### Action item
Show every line of the data where the word "photo" can be found.
※ ※ ※
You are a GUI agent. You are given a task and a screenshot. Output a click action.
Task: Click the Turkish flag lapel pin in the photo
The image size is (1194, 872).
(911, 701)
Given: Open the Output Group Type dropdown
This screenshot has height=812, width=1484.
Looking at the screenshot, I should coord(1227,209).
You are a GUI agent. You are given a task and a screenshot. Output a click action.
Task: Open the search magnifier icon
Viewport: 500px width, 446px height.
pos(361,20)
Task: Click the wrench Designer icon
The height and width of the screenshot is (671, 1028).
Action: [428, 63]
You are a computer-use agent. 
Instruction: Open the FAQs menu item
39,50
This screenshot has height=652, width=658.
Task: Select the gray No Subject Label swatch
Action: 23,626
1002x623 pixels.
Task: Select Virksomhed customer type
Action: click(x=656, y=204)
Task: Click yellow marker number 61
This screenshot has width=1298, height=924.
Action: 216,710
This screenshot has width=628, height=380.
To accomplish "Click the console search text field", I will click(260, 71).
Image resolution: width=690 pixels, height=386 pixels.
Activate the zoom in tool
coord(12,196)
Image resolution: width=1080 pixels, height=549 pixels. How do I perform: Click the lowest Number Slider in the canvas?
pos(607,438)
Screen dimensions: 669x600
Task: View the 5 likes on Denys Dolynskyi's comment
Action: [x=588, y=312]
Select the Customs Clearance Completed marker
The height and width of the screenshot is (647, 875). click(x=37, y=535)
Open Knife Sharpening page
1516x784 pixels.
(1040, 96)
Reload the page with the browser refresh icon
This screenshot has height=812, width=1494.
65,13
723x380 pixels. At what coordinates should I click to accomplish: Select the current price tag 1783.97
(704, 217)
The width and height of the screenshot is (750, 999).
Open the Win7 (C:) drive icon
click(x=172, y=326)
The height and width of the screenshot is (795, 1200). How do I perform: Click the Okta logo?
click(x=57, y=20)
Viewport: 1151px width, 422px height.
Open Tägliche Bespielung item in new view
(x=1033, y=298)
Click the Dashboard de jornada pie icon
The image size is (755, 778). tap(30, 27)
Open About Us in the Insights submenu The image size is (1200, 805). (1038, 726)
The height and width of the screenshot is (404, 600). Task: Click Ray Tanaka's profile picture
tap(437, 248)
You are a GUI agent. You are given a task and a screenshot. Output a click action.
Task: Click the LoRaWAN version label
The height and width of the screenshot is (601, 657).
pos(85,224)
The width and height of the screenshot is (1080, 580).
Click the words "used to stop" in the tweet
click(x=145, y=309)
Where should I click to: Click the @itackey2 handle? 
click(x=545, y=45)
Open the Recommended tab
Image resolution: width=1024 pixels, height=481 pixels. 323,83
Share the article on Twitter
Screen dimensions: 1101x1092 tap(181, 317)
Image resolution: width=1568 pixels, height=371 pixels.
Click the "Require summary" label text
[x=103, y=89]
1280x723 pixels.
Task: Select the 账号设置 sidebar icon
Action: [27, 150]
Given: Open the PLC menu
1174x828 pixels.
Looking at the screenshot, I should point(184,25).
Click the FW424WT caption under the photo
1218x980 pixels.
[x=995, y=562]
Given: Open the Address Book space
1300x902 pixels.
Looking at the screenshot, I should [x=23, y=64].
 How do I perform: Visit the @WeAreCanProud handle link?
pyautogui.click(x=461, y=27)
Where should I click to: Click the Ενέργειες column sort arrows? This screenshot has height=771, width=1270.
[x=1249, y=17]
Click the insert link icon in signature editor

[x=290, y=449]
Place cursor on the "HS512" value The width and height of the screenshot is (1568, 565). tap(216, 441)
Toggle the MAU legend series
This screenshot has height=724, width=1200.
※ ※ ※
### Answer
Task: Click the Turkish flag lapel pin in the photo
Click the FW424WT caption under the photo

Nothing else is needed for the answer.